What this means for marketers, according to SEO and marketing consultant Bridget Randolph, is that “the lack of a mobile-friendly experience could impact negatively on the rankings of a site, and a site with a better mobile experience would potentially receive a rankings boost even for searchers on a desktop.” Sites without responsive design (adapting desktop web content to mobile devices) could suffer in the search listings.
Voice searches, like the kind 55% of teens and 40% of adults conduct every day, also significantly affect SEO. That’s because Siri or Alexa (or whomever your digital assistant may be) most often reports from those sites with featured snippets, and only the best content earns featured snippets.
Have you noticed when you search for something on the web nowadays that a bordered paragraph of information on the subject shows up first? It looks something like this:
Featured snippets receive a “position 0” on the SERP because they come even before the coveted position 1. They are earned and (here’s the great news) have less to do with link metrics and more with content quality. Sites with content the search engines deem most able to answer users’ questions or meet their needs are the most likely candidates for featured snippets. Generally speaking, the tactics that increase opportunities for a position 0 are appropriate keywords that answer who, why, what, where and when as well as implied questions, such as “does,” “makes,” “costs,” etc. If you need a little inspiration, answerthepublic.com is a great resource that offers a list of questions most commonly asked about a certain topic.
Said Stephen Spencer, author of Search Engine Land and other books and material on SEO, “Surprisingly, it is not unheard of for URLs ranking on page two of the Google SERPS to get a “position 0” result” with a featured snippet.” Anticipating the right questions and providing clear, concise answers to them affects not only search engines, but, ultimately, consumers as well. And that should be the only goal of SEO
SERP feature bonanza!
Far beyond the “10 blue links” of Google past, moz.com identifies 16 features that commonly appear on Google SERPS. In addition to featured snippets are: Adwords (paid); In-Depth Article; Local Teaser Pack; Shopping Results; Knowledge Card; News Box; Site Links; Knowledge Panel; Related Questions; Tweet: Image Pack; Local Pack; Reviews; and Video. And there will certainly be more tomorrow, because Google is always working to be the best provider of information.
Increasingly, users don’t even have to go to an actual website to get the information they need; it’s all right there on the SERP. This is good for Google, but it’s also good for SEO writers because, for the most part, these features are earned, based on proximity to the searcher, reviews, and quality content that best answers consumers’ questions or provides the information they’re seeking.
More content creators and participants in conversations on social media are mentioning businesses or brands without including links to them, and search engines are increasingly using linkless backlinks (links to other sites) as ranking signals.
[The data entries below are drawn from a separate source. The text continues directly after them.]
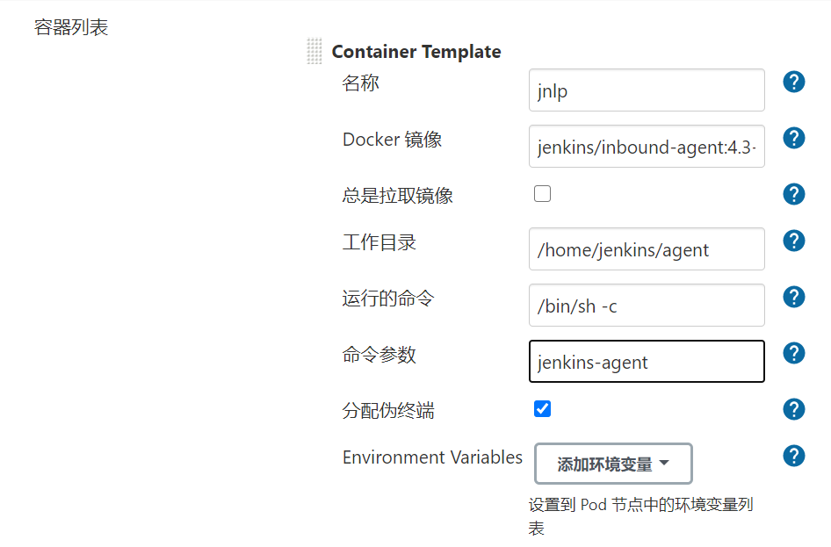Viewport: 831px width, 547px height.
Task: Click the 分配伪终端 label text
Action: click(x=388, y=411)
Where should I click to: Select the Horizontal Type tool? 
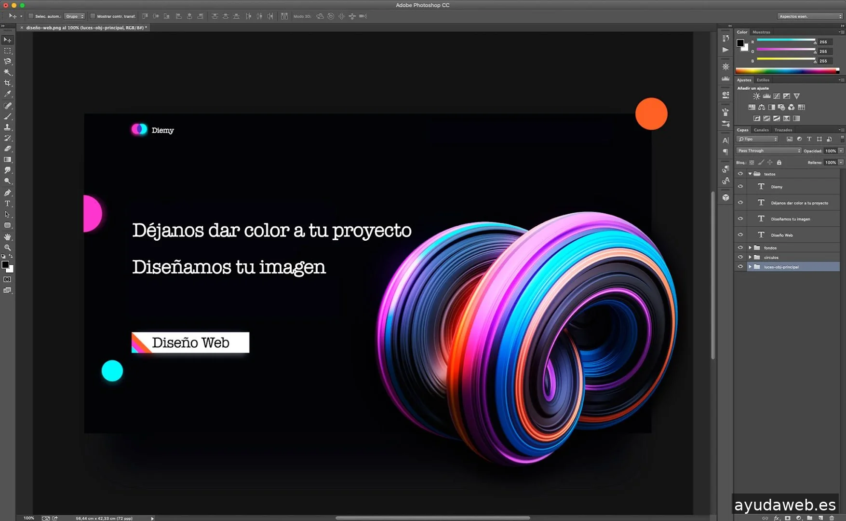click(x=7, y=204)
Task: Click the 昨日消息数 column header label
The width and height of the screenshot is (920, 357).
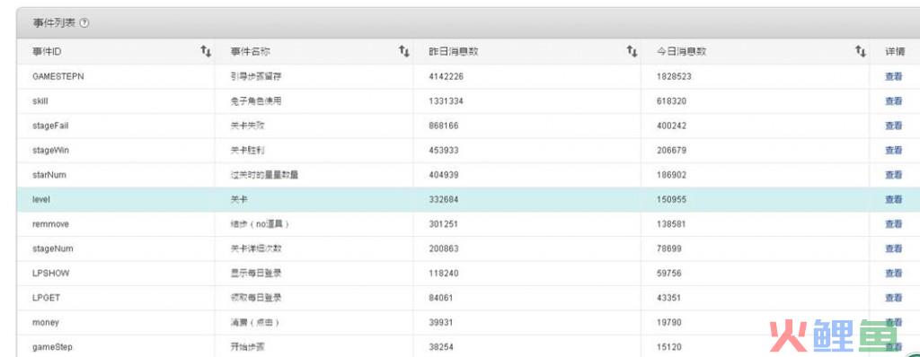Action: click(x=454, y=52)
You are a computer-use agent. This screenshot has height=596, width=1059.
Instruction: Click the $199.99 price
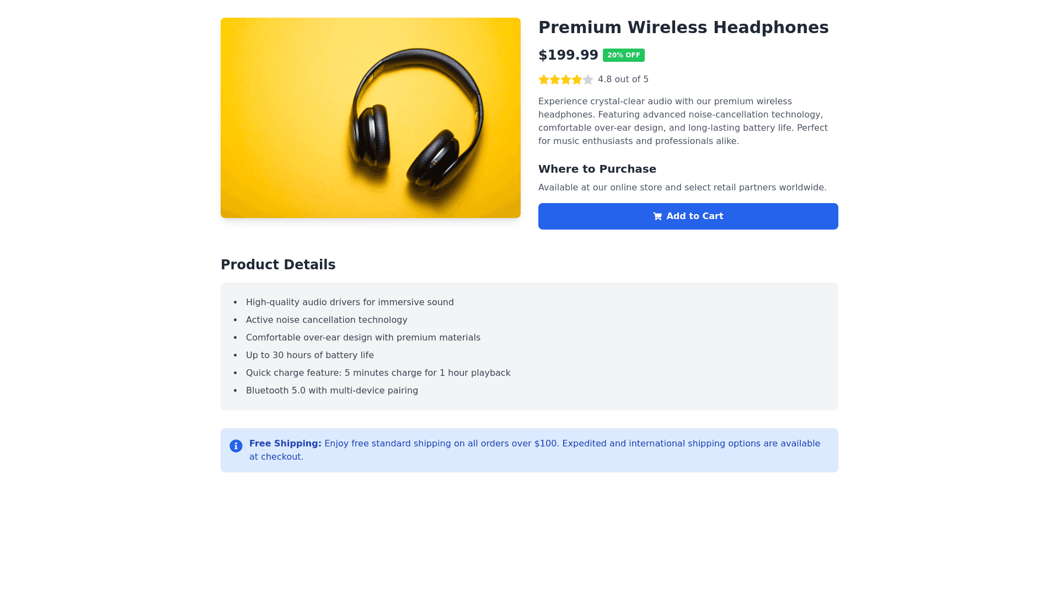tap(568, 55)
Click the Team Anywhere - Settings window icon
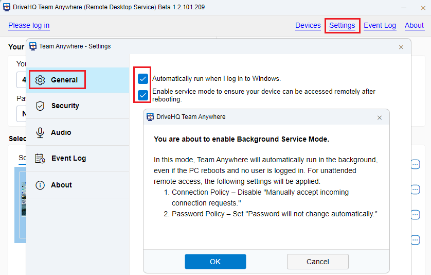 point(33,46)
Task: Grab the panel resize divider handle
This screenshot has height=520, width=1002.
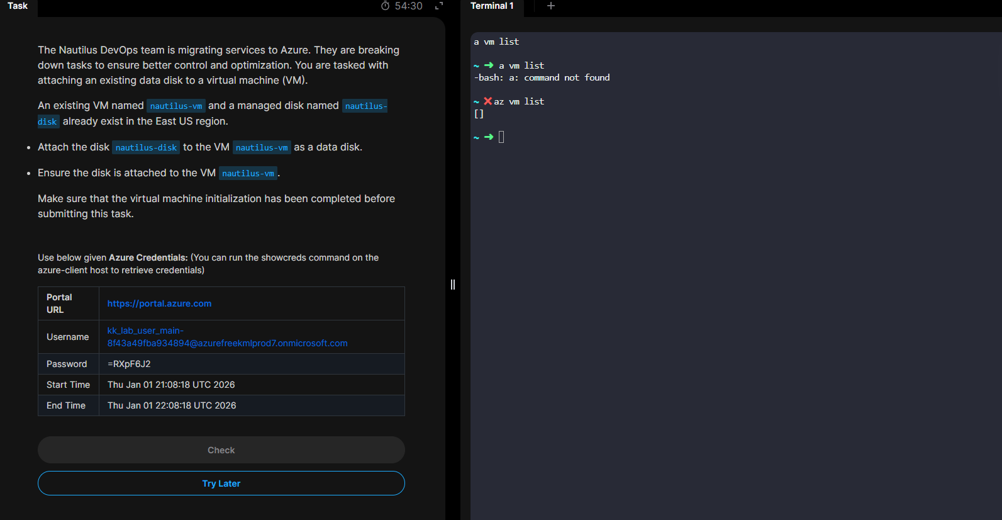Action: click(x=453, y=285)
This is primarily because unethical SEO practitioners were using backlinks to “suck up” to other brands, without a genuine intention to send consumers to the sites that best suit their needs.
Search engines caught on and are now rewarding linkless mentions, because they demonstrate natural engagement with a brand. Engagement enhances brand reputation, earned through quality, accurate, fresh content and robust social media activity. It can’t be “bought,” and the search engines know it. It’s kind of like a flower shop owner recommending a hair salon to someone without letting the salon owner know they’ve done so – they did it because they genuinely endorse the quality of the salon and not because they’re expecting a reciprocal favor.
Artificial Intelligence (AI)
As with many things nowadays, AI is powering more aspects of SEO. While not without their flaws, AI algorithms can understand entity salience, semantic distance, and phrased-based indexing. All that boils down to is that AI is able to determine content relevance based on relationships between commonly associated words. For example, advanced algorithms can recognize that copy containing the words “jays” and “seed” is more apt to be about birds than sports. On the flip side, copy that includes “jays” and “hockey” is more likely to be about athletics.